Rewrite the items from the line that contains "You are a computer-use agent. 1237x920" through the line that contains "tap(132, 312)", both lines included and requests kept. Shift every coordinate in their answers by adding 140.
>> Begin RECORD LIST
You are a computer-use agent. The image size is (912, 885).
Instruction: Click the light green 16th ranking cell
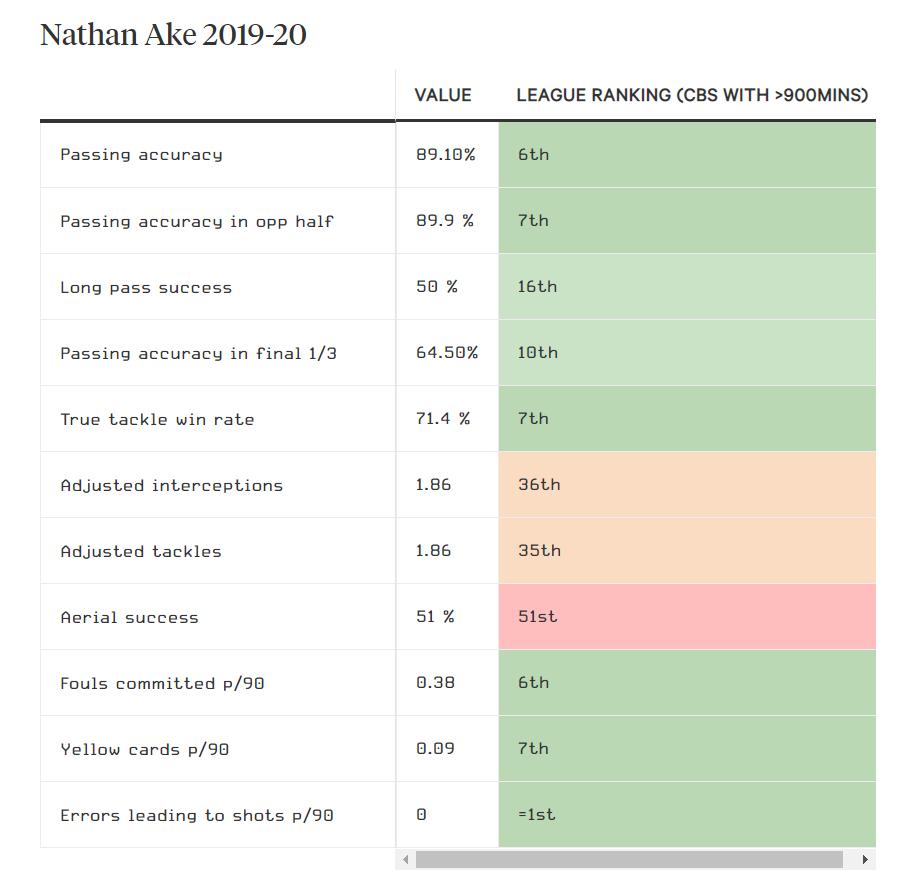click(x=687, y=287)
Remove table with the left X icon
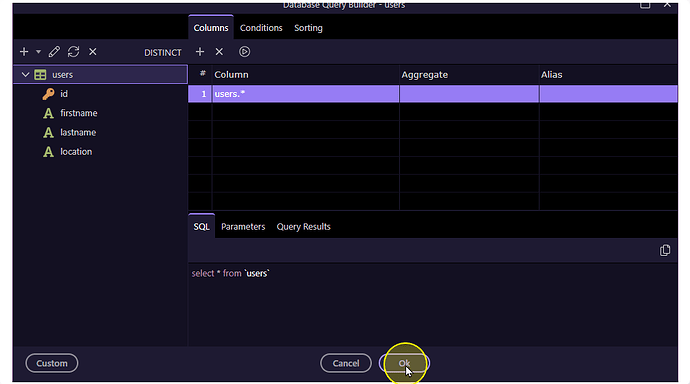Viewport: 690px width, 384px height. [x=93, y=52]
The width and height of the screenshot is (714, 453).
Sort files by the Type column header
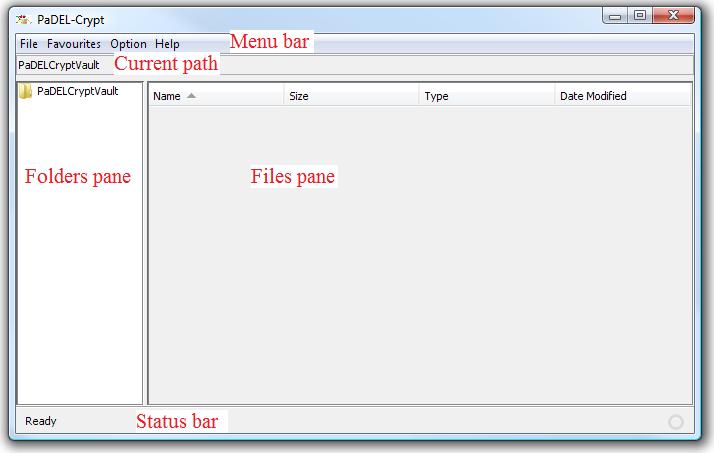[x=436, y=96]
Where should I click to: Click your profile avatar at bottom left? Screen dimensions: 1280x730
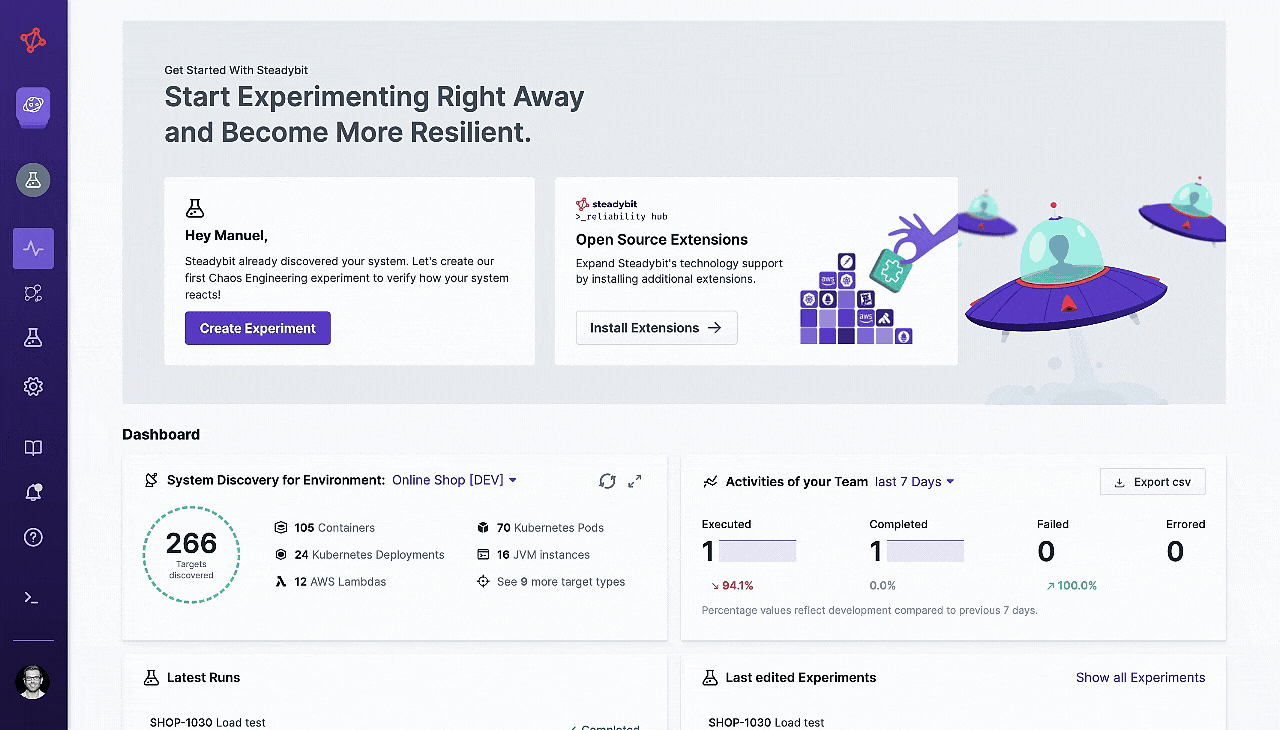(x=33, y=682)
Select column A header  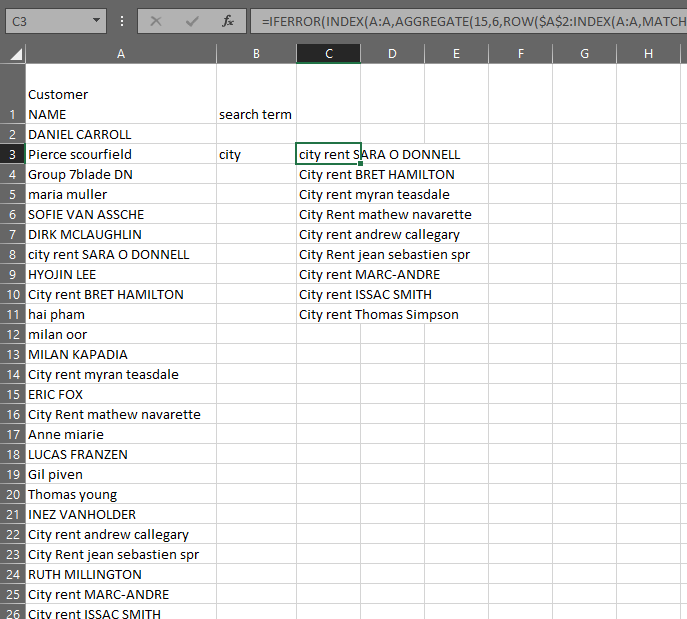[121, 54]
>> End RECORD LIST
>> Begin RECORD LIST
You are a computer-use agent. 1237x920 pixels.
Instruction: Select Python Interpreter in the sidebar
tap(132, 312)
>> End RECORD LIST
__ANSWER BELOW__
You are a computer-use agent. 1237x920 pixels.
Instruction: Select Python Interpreter in the sidebar
tap(272, 452)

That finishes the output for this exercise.